Either item lists or enumerative lists. They use 'item/0' as
a separator.
#item 'comment/0' is either a segment or a group. It is
meant to specify segment or text that is left out from
the documents that will be generated from the text.
#end{enumerate}

The macros try to follow conventions present in LaTeX.

Additionally, on HTML output you have a #css -macro, you can
use it like this:

##
    #css ##
        body { padding: 0; margin: 0; }

#subsection Error handling

The Texopic parser must not refuse parsing incorrect syntax. 
Whenever a parser encounters a syntax error, it is required
to produce a macro 'syntax_error/1' on that point. For
example, if we miss a brace like this:

##
    #bold{Bold failure

    Nothing simple.

If this passes through a parser, the parser should produce:

##
    #bold{Bold failure;#syntax_error{brace missing}}

    Nothing simple.

Note that the parser output must be always correct.
Therefore the missing brace has been added to the point
where it was detected that it was missing.


#section Attained design objectives

#subsection Supports writer's workflow

Stays on the back when the author concentrates on
writing her document. The author only needs to worry about
use of one meta-character (#) while working on the text.

#subsection Can be generated

Documents can be modified & generated by computer. This
comes useful if you have to maintain up-to-date
programming language documentation or publish a report
that is based on data collected by computers.

#subsection Interoperable with other formats

Can embed other plaintext files inside itself. Can
reference to directory files or hyperlink to external
resources.

#subsection Supports direct rendering to the screen

Has a clean structure when loaded to computer's
memory. Can be used directly to print on the screen.
Conversion to other formats is not needed.

#subsection Supports WYSIWYG software

Supports plaintext editing but doesn't enforce you to it.
A WYSIWYG editor can be written over the markup.

#subsection Tolerant

Formatting errors are marked into the output and do not
interrupt the parsing. Missing a brace has only a local
effect that does not mess up the whole representation of a
file. 

#subsection Extensible

Can be extended to support additional structure. There is a
standard method to build a generator which makes it
straightforward to implement new generators or extensions.

Generator is a program that converts from Texopic file to an
another format. There are matching and pretty printing
utilities inside Texopic format to carry through this task.

How to build a generator will be documented in each
implementation of Texopic.


#section Comparison with similar languages

#subsection XML & HTML

XML & HTML formats share the closest resemblence and have
similar goals. They have more fringe cases and are harder to
work with. These formats attempt to be general and are
therefore flawed in all of the usecases they have.

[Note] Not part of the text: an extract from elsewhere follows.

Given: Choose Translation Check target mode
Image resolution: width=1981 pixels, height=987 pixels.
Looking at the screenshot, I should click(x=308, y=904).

Texopic
is not suitable for replacing XML in all of its usecases,
but should work better for written documents.

#subsection TeX

TeX formed inspiration for Texopic. The limitations are that
TeX interpreter can get triggered from about any character
and because of how it is constructed you cannot expect a text
processing tool to read a TeX file and then write it back.

#subsection Markdown

Markdown is a bullettin-board format that has ended up to
wide use everywhere. It has a focus on readability. Markdown
can be extended but extensions easily become complex and
interact unfavorably with other extensions. Markdown only
translates well to HTML.

#subsection reStructuredText

reStructuredText is Python language's documentation format.
It has lot of similarities to Markdown format although it is
slightly better thought out. Where XML & HTML are too
generic, the reStructuredText and Markdown are too specific.
This limits what you do with them.


#section History

Texopic started out during an 
#href {//github.com/cheery/lever/blob/master/documentation_considerations.tex}
{assessment} of TeX for documentation in
#href{//leverlanguage.com} {Lever}.

For Lever I wanted reference documentation to be
written outside of the source files. The code would be
annotated to refer on the reference, rather than the other
way around.

Lever documentation flows upwards from the source code. This
means that aside from reference, there is internal documentation
that is sectioned by source files. That internal
documentation is currently in text files, which felt very
natural to write. I plan to section internal documentation
into chapters that still are sectioned by source files. This
internal documentation forms the basis for higher layers of
documentation.

I prefer that the references, guides and all the other
material would be available on the website as well as in the
runtime. To do this I need a format that a documentation
system in runtime could layout directly, and that could be
translated into highly linked, high quality HTML files.

Many of the files designed for this purpose was unclear and
it was hard to figure out what kind of notation they use.
They appeared to be also difficult to customize.

With Texopic I can completely customize my documentation
generation.

#section Trivia

While inspired by TeX, Texopic is neither TeX nor a
superset of TeX.

Texopic name born as a wordplay from "TeX by Topic". Author
thinks it sounds a bit like Aztec.

A small python script, texopic.py
was the first instance of a readable typesetting format that
could be used to documentation that matches to high standards.
Later on, it became the
#href{//github.com/cheery/texopic/blob/master/texopic2html.py}{texopic2html.py}

This file has been generated from #url{index.text} with the
following linux command:

##
    python texopic2html.py index.text > index.html

#section{license} License

#include{LICENSE.md}